Tres mil piedras espirituales eran una fortuna sustancial.
—Ai Lin, no te apresures.
El Maestro Ye Rulong definitivamente aumentará el precio.
Él es, después de todo, el hijo mayor de la Familia Ye.
¿Cómo podría no permitirse tres mil piedras espirituales?
—¿No es así, Maestro Ye Rulong?
—Lin Bai dijo con una sonrisa.
¿Cómo podría Ye Rulong no escuchar el sarcasmo en las palabras de Lin Bai?
Se sonrojó de ira y replicó:
— Lin Bai, no seas tan presuntuoso.
Yo, el honorable hijo mayor de la Familia Ye, ciertamente puedo permitirme tres mil piedras espirituales.
—No puedo creer que un don nadie como tú de la Familia Lin pueda permitirse tantas piedras espirituales.

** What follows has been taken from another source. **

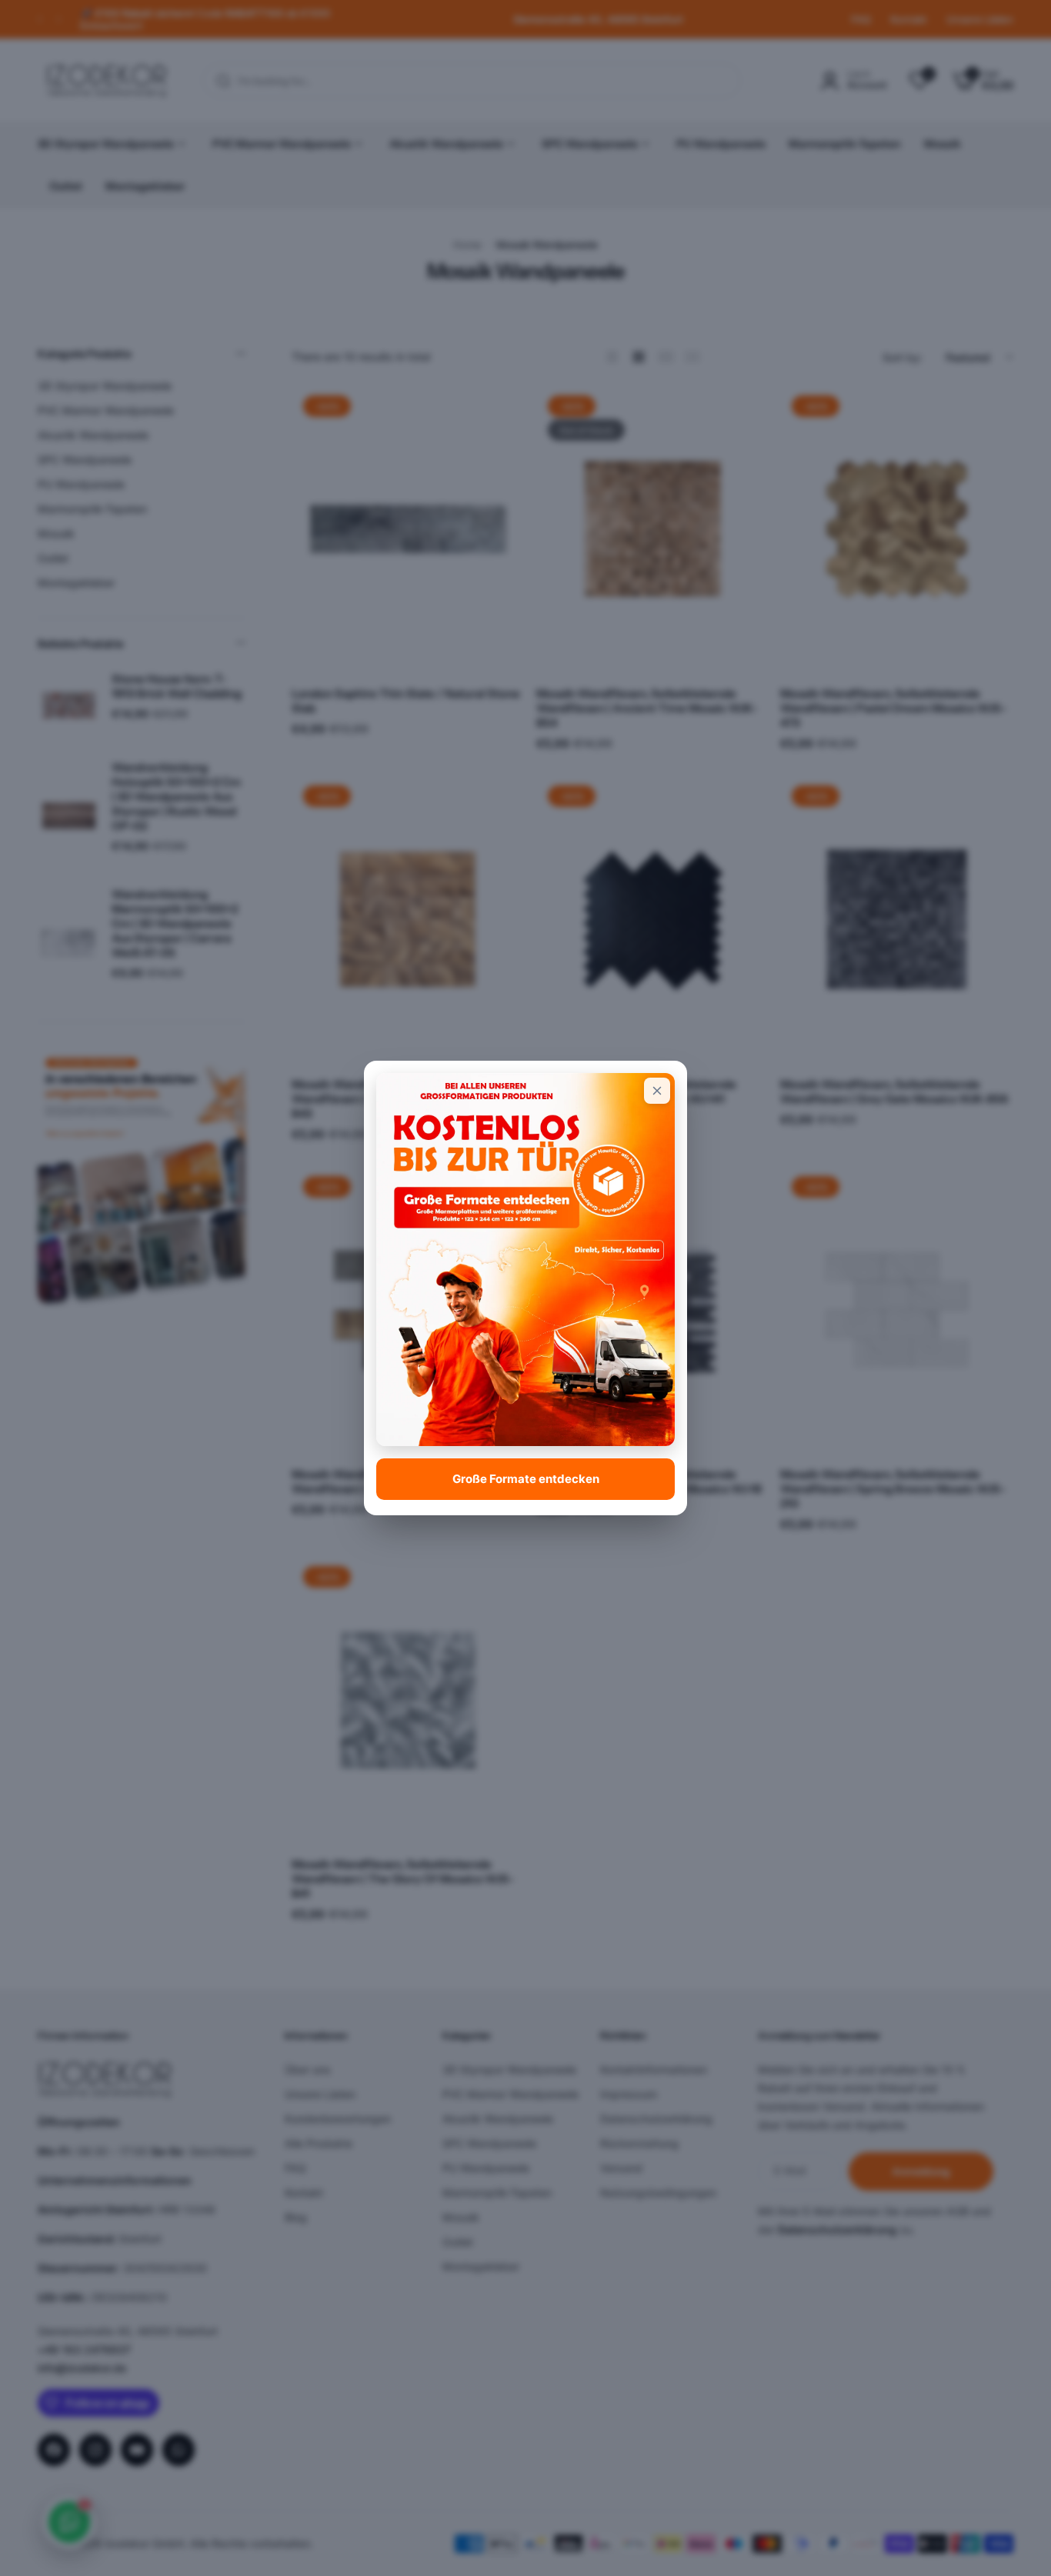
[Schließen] (657, 1091)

Lin Bai exclamó sorprendido:
— Oh, joven Maestro Ye Rulong, ¿realmente no puedes permitirte tres mil piedras espirituales?
Eres tan pobre.
—Eres tan pobre!
—Eres tan pobre.
¿Pobre?
¿El orgulloso hijo de la prominente Familia Ye en Ciudad Lingxi estaba siendo llamado pobre?
Al escuchar esta palabra, Ye Rulong casi se atragantó con su respiración y apretó los dientes, diciendo:
—¡Cosa vil!
Deja de causar problemas aquí.
Si eres capaz, ¡saca las tres mil piedras espirituales!
—Y déjame decirte, una vez que anuncias un precio en el Pabellón del Tesoro, si no puedes producir esa cantidad de piedras espirituales, ¡serás severamente castigado por el Pabellón!
Ye Rulong estaba convencido de que Lin Bai no tenía tres mil piedras espirituales.
Incluso él, el hijo mayor de la Familia Ye, que era altamente valorado por el Patriarca después de despertar su Alma Marcial, que podía pedir tantas piedras espirituales como quisiera, no podía conseguir tres mil piedras espirituales.
Entonces, ¿cómo podría Lin Bai posiblemente tener tres mil piedras espirituales?
—¿Y si puedo sacarlas, no tendrías que comer mierda entonces?
—Lin Bai se rió.
Ye Rulong dijo furiosamente:
—Si puedes producirlas, ¡me arrodillaré y te haré tres reverencias en público!
—En ese caso, está decidido —dijo Lin Bai con una sonrisa.
Ai Lin intervino:
—Entonces, por favor entregue las piedras espirituales, joven héroe.
—¿El Pabellón del Tesoro acepta cadáveres de bestias demoníacas?
—preguntó curiosamente Lin Bai a Ai Lin.
—Sí, los acepta, joven héroe.
Pero para bestias de niveles uno y dos de Arte Marcial, no tenemos mucho interés —dijo Ai Lin, con su habitual sonrisa.
—¿No acepta bestias de primer y segundo nivel de Arte Marcial?
—Lin Bai frunció el ceño.
—Ja ja, ¿oíste eso, Lin Bai?
No te avergüences presentando esas bestias demoníacas de primer y segundo nivel de Arte Marcial que derrotaste —se rió Ye Rulong.
Lin Bai pensó por un momento y se dio cuenta de que las bestias de primer y segundo nivel de Arte Marcial no eran muy diferentes de los animales ordinarios.
Por eso el Pabellón del Tesoro no las valoraba y no las aceptaría.
—Está bien, de todos modos, no tengo bestias demoníacas de nivel uno o dos.
—Ai Lin, ¿cuánto valen estas bestias demoníacas?
Lin Bai agitó su mano y de su anillo de almacenamiento arrojó un gran montón de cadáveres de bestias demoníacas que apiló en el Pabellón del Tesoro.
En el momento en que estas bestias demoníacas aparecieron, el Pabellón del Tesoro se llenó de un fuerte olor a sangre.